Section 2.1 gives a basic idea of clustering using a reversible CA. However, any clustering is good if the distance between the elements in any pair of clusters is very large in comparison to that for the elements within a cluster. So, while selecting a reversible CA for the clustering, we need to satisfy that, for the chosen CA, the configurations that belong to the same cycle maintain this minimum distance property while the distance between a pair of configurations from two different cycles is very large.

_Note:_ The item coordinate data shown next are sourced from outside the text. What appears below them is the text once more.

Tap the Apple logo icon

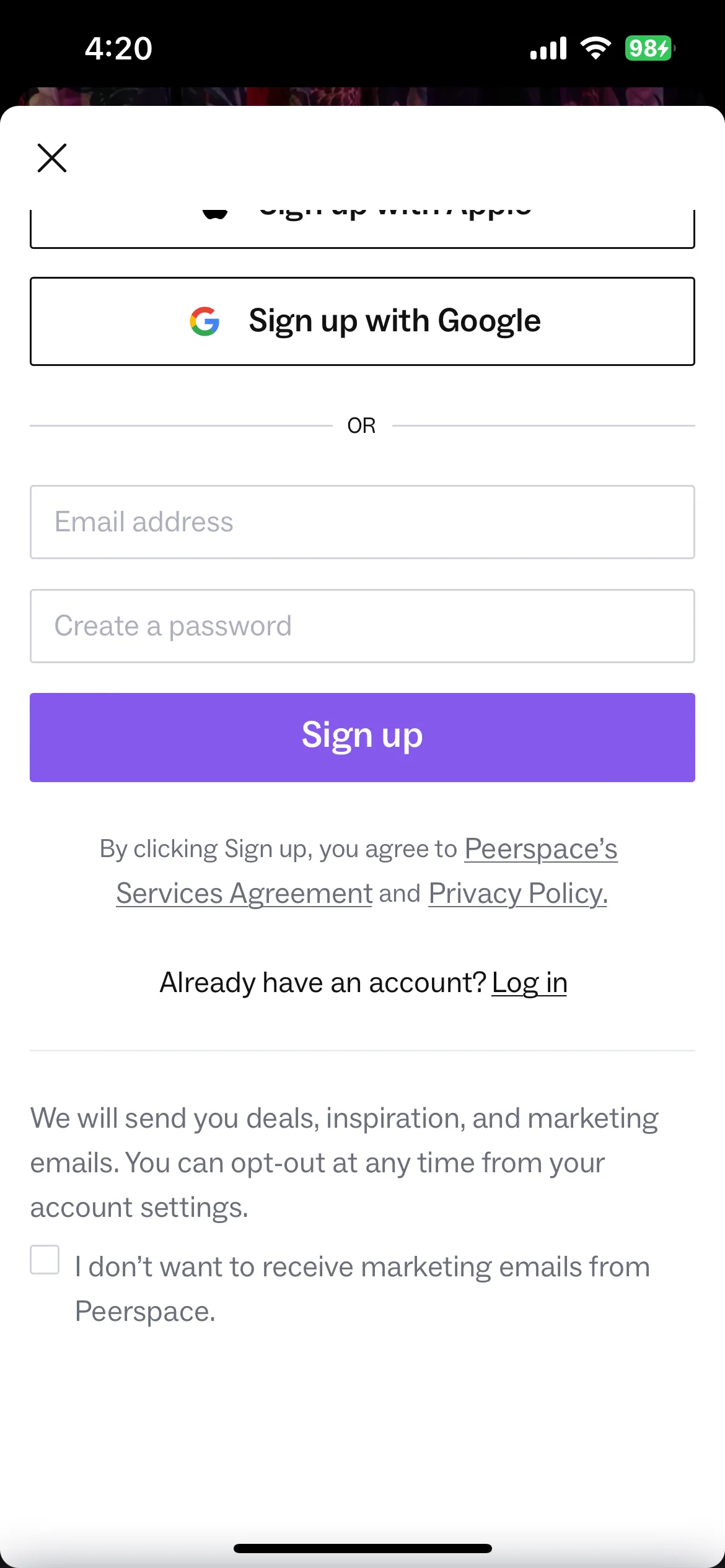click(215, 214)
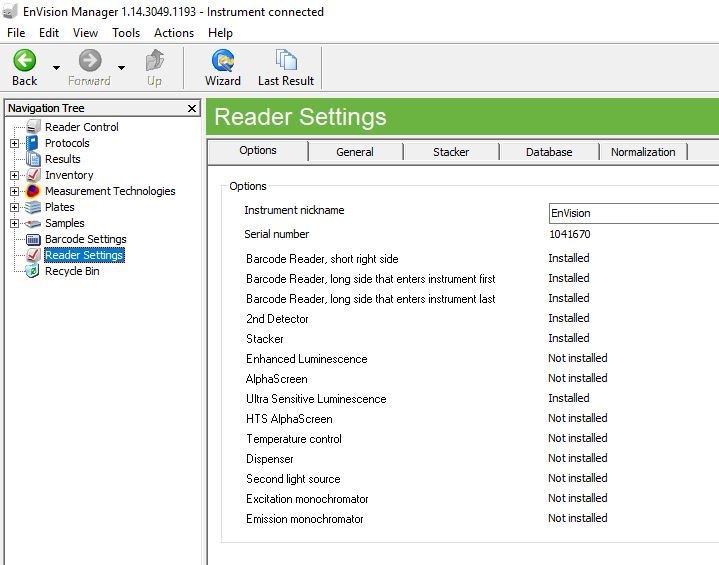
Task: Open the Wizard toolbar icon
Action: pyautogui.click(x=222, y=61)
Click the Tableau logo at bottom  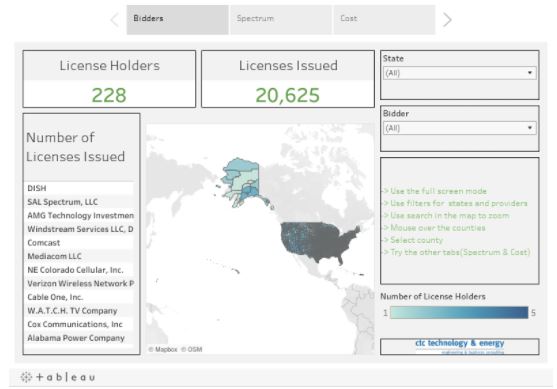[58, 377]
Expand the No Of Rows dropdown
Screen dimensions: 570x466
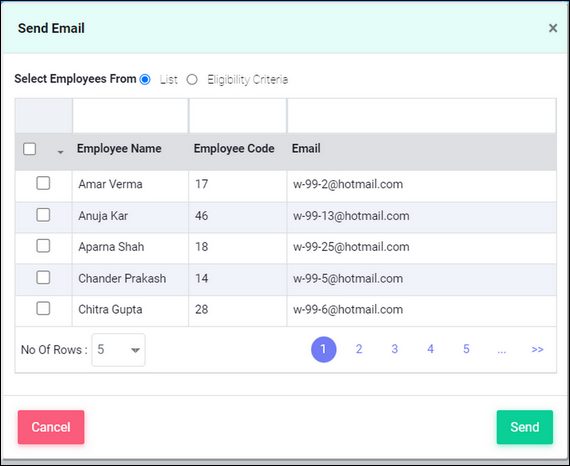pyautogui.click(x=119, y=350)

This section describes our method of looking for the CAs which hold this property and gives the final list of candidate CAs suitable for clustering any dataset under the frequency-based encoding method.

3.1 Filtering based on Information Propagation

For $2$ -state $5$ -neighborhood CAs under null boundary condition, there are a total of $226$ rules which are reversible for some $n\in\mathbb{N}$ [15]. Among these CAs, our first criterion is to filter out the CAs having a strict locality property. This indicates that, for these CAs, at the time of evolution, there is not much change in the states of the cells while hopping from one configuration to the next. This can happen when there is less amount of information propagation from one configuration to the next. Also, the rule needs to have a high rate of self-replication, that is, for the rule, there are many RMTs ( $x_{i-2}x_{i-1}x_{i}x_{i+1}x_{i+2}$ ), for which the next state is the state of the cell itself, that is, $\mathcal{R}(x_{i-2},x_{i-1},x_{i},x_{i+1},x_{i+2})=x_{i}$ . Here, $x_{i}$ denotes the state of the $i^{th}$ cell. When the configuration contains a cell with such a neighborhood combination, the rule keeps the state of the cell unchanged. Because of these, the configurations that are similar belong to the same cycle.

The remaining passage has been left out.